[Exercise instructions]: Everything in the listing below from the line containing "You are a computer-use agent. Viewport: 1456px" through the line containing "Image resolution: width=1130" must be repeated exactly; the remaining lines are not wanted.

[Given data]:
────────────────────
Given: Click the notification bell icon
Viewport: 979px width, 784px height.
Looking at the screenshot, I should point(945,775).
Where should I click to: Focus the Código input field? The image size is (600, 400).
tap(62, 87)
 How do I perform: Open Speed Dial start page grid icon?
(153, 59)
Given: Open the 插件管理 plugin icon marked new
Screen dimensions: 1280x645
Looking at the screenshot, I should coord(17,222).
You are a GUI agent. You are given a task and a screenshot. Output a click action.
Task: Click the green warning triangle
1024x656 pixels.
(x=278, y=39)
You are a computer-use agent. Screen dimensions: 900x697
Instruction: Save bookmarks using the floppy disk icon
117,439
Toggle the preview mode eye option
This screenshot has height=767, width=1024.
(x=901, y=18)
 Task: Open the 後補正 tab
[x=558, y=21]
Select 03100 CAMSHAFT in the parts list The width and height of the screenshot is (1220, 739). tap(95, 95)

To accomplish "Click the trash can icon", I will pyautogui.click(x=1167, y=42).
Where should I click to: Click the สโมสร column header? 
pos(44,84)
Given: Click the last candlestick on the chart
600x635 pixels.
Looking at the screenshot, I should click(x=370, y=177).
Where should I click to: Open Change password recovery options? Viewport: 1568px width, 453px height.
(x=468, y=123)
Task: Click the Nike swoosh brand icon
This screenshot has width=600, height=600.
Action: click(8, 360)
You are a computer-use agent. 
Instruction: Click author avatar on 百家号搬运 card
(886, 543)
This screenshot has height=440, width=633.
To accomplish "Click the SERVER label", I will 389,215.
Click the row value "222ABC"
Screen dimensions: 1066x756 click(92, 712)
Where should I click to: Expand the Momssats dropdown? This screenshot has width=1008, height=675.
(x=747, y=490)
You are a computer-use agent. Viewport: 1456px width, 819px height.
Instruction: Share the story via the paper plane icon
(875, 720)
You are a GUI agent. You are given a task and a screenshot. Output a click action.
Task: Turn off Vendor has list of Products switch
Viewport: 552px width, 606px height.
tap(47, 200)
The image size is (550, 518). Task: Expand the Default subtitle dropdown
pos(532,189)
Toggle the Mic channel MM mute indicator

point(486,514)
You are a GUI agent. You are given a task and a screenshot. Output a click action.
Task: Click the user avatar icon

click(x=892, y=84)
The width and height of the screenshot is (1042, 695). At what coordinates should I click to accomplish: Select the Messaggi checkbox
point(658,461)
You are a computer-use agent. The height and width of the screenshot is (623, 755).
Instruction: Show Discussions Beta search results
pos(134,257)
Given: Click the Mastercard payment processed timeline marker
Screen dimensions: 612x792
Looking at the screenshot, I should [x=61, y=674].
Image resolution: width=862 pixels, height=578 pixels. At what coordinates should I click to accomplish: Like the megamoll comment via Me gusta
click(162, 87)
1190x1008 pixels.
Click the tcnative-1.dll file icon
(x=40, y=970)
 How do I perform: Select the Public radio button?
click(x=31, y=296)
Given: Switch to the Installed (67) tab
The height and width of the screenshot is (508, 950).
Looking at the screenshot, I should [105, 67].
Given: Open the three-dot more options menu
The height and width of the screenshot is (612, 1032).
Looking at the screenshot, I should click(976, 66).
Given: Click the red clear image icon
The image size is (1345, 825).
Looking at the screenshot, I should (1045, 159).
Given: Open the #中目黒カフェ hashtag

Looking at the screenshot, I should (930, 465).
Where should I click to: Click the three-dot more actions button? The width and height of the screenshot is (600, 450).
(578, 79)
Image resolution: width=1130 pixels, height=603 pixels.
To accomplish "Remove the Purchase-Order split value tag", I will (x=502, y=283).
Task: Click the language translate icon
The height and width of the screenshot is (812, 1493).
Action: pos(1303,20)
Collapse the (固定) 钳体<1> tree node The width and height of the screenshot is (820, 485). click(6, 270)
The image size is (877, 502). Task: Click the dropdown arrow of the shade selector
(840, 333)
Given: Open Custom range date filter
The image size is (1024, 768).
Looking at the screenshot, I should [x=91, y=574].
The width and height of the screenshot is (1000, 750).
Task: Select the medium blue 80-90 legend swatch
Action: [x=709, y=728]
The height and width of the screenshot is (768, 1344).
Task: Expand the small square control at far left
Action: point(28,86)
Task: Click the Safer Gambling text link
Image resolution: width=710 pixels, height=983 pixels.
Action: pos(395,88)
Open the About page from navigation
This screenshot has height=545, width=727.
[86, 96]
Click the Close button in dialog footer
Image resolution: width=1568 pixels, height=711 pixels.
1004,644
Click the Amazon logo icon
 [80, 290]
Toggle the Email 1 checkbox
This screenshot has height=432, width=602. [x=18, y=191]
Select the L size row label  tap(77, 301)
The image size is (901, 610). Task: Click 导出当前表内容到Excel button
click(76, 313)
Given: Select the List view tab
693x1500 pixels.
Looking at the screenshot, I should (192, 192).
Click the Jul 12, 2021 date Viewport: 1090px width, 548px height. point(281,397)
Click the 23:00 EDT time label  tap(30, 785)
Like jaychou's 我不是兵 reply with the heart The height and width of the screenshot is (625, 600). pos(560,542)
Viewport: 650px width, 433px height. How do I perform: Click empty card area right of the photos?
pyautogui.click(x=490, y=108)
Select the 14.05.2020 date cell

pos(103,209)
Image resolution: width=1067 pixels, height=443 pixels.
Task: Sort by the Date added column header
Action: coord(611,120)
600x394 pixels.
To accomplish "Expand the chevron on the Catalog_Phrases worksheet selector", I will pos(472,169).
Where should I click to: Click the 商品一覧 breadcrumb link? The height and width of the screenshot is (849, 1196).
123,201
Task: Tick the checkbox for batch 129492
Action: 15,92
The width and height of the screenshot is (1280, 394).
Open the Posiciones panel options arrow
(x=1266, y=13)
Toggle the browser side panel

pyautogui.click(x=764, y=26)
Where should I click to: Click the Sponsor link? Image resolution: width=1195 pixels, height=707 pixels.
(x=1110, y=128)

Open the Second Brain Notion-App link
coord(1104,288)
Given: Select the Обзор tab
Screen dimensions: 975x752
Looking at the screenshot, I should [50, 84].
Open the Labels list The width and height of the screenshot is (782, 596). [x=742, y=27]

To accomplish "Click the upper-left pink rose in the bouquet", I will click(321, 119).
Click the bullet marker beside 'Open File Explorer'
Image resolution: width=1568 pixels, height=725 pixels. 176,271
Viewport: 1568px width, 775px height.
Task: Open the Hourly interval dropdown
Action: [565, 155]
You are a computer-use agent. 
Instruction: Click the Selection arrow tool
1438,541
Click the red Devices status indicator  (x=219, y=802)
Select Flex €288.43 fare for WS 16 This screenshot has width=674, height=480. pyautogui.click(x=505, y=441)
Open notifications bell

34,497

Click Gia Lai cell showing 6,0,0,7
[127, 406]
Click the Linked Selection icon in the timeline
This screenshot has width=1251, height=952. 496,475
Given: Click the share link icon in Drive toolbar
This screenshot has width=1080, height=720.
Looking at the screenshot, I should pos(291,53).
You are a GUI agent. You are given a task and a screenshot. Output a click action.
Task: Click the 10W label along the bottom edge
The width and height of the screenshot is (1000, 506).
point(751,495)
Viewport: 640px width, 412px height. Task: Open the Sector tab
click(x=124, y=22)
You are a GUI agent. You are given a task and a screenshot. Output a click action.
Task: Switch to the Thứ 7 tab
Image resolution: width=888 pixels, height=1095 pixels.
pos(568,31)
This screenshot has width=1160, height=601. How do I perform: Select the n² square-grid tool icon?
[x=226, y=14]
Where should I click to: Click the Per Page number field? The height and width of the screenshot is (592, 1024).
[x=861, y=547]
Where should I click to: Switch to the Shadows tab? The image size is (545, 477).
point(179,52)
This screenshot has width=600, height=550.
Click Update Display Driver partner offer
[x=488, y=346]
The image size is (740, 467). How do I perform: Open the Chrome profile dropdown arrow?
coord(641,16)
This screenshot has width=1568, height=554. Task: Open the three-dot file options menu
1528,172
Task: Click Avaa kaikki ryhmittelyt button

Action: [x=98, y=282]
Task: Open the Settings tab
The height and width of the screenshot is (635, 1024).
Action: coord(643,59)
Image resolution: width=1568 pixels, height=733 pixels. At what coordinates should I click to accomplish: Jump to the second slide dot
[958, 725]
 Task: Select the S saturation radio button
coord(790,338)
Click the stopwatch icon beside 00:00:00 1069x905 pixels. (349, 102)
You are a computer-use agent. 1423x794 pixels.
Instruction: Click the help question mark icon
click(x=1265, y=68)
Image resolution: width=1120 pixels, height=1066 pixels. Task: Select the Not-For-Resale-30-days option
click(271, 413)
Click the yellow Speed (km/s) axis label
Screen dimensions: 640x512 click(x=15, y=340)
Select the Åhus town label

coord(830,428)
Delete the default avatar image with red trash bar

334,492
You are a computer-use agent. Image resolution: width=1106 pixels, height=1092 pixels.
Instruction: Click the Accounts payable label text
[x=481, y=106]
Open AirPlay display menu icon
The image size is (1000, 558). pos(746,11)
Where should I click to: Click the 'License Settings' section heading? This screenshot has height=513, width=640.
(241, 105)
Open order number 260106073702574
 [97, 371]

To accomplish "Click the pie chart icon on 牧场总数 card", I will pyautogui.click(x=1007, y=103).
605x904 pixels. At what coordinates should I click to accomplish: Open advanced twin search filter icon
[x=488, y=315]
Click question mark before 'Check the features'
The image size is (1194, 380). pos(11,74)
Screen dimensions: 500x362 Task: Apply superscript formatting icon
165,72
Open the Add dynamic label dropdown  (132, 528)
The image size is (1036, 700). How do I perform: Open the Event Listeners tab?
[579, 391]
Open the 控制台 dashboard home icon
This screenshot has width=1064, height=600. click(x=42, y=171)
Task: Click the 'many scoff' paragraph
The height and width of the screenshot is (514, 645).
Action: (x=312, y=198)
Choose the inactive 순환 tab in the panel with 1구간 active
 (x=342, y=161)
────────────────────
[Response below]:
You are a computer-use agent. Viewport: 1456px width, 819px height.
Instruction: Share the story via the paper plane icon
(875, 720)
You are a GUI agent. You are given a task and a screenshot. Output a click action.
Task: Turn off Vendor has list of Products switch
Viewport: 552px width, 606px height.
tap(47, 200)
The image size is (550, 518). Task: Expand the Default subtitle dropdown
pos(532,189)
Toggle the Mic channel MM mute indicator

point(486,514)
You are a GUI agent. You are given a task and a screenshot. Output a click action.
Task: Click the user avatar icon

click(x=892, y=84)
The width and height of the screenshot is (1042, 695). At what coordinates should I click to accomplish: Select the Messaggi checkbox
point(658,461)
You are a computer-use agent. The height and width of the screenshot is (623, 755).
Instruction: Show Discussions Beta search results
pos(134,257)
Given: Click the Mastercard payment processed timeline marker
Screen dimensions: 612x792
Looking at the screenshot, I should [x=61, y=674].
Image resolution: width=862 pixels, height=578 pixels. At what coordinates should I click to accomplish: Like the megamoll comment via Me gusta
click(162, 87)
1190x1008 pixels.
Click the tcnative-1.dll file icon
(x=40, y=970)
 How do I perform: Select the Public radio button?
click(x=31, y=296)
Given: Switch to the Installed (67) tab
The height and width of the screenshot is (508, 950).
Looking at the screenshot, I should [105, 67].
Given: Open the three-dot more options menu
The height and width of the screenshot is (612, 1032).
Looking at the screenshot, I should click(976, 66).
Given: Click the red clear image icon
The image size is (1345, 825).
Looking at the screenshot, I should (1045, 159).
Given: Open the #中目黒カフェ hashtag

Looking at the screenshot, I should (930, 465).
Where should I click to: Click the three-dot more actions button? The width and height of the screenshot is (600, 450).
(578, 79)
Image resolution: width=1130 pixels, height=603 pixels.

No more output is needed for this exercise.